Records:
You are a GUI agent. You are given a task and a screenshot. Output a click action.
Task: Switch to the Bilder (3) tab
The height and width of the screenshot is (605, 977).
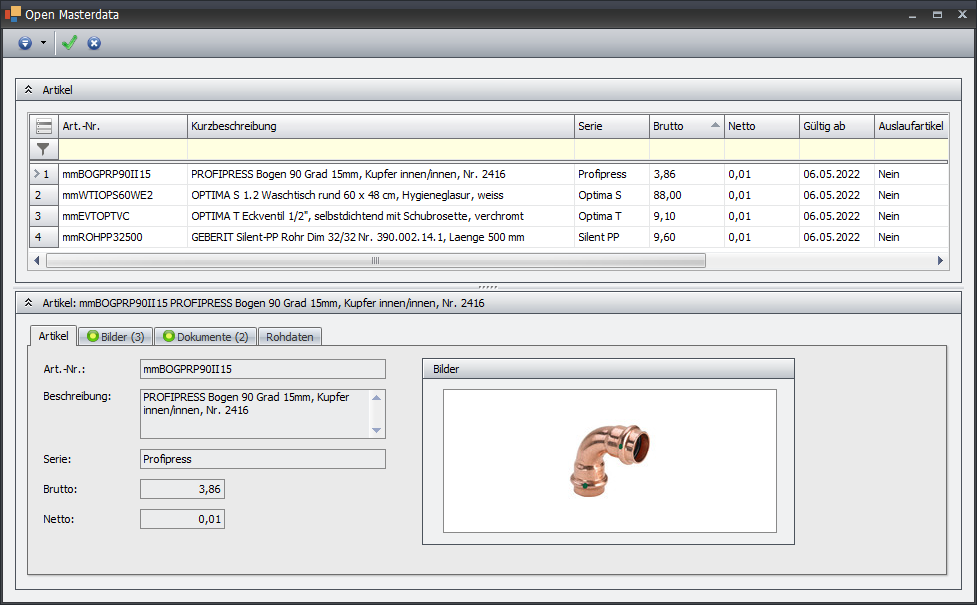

==

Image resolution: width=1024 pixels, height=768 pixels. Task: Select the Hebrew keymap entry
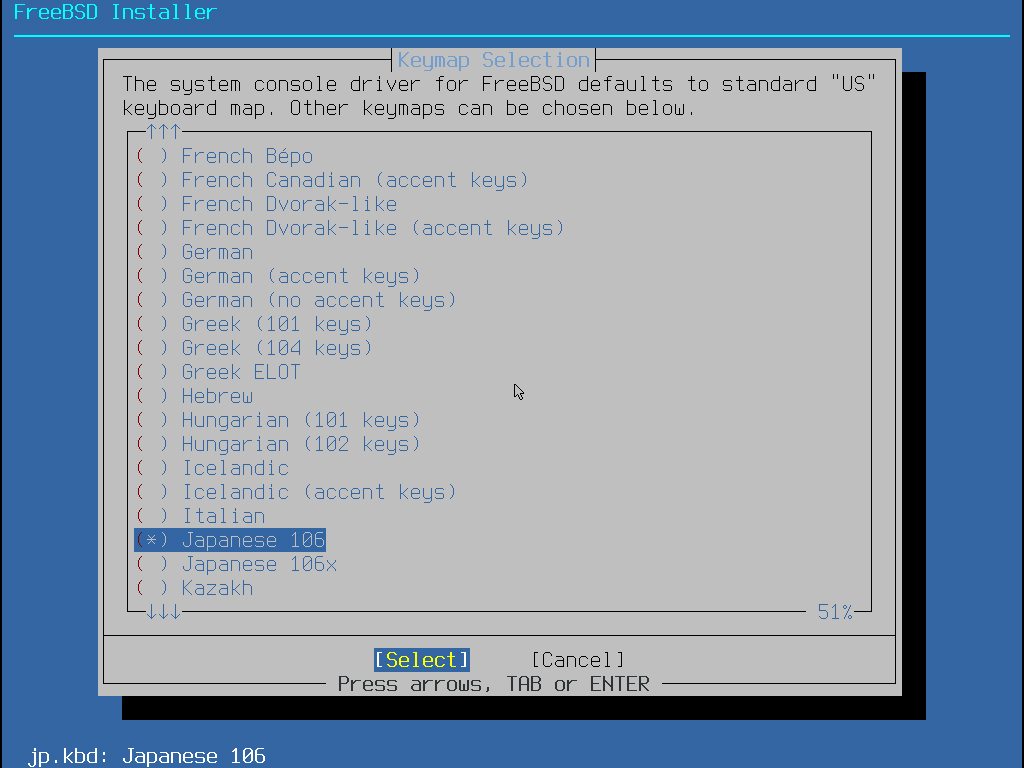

---

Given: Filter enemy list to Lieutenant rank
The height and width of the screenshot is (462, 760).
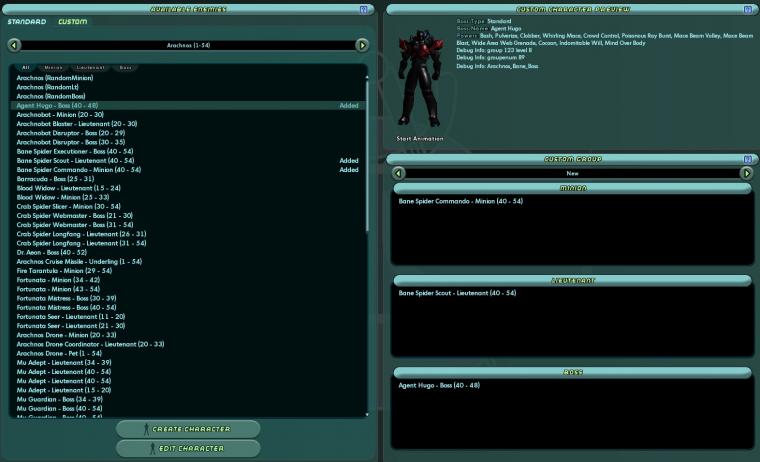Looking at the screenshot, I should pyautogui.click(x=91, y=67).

Instructions for the task: I'd like the lines above from the one with "Task: Switch to the Bilder (3) tab" up to and including the one with "The height and width of the screenshot is (605, 977)." copied exactly, with no other lines.

Response:
Task: Switch to the Bilder (3) tab
The height and width of the screenshot is (605, 977).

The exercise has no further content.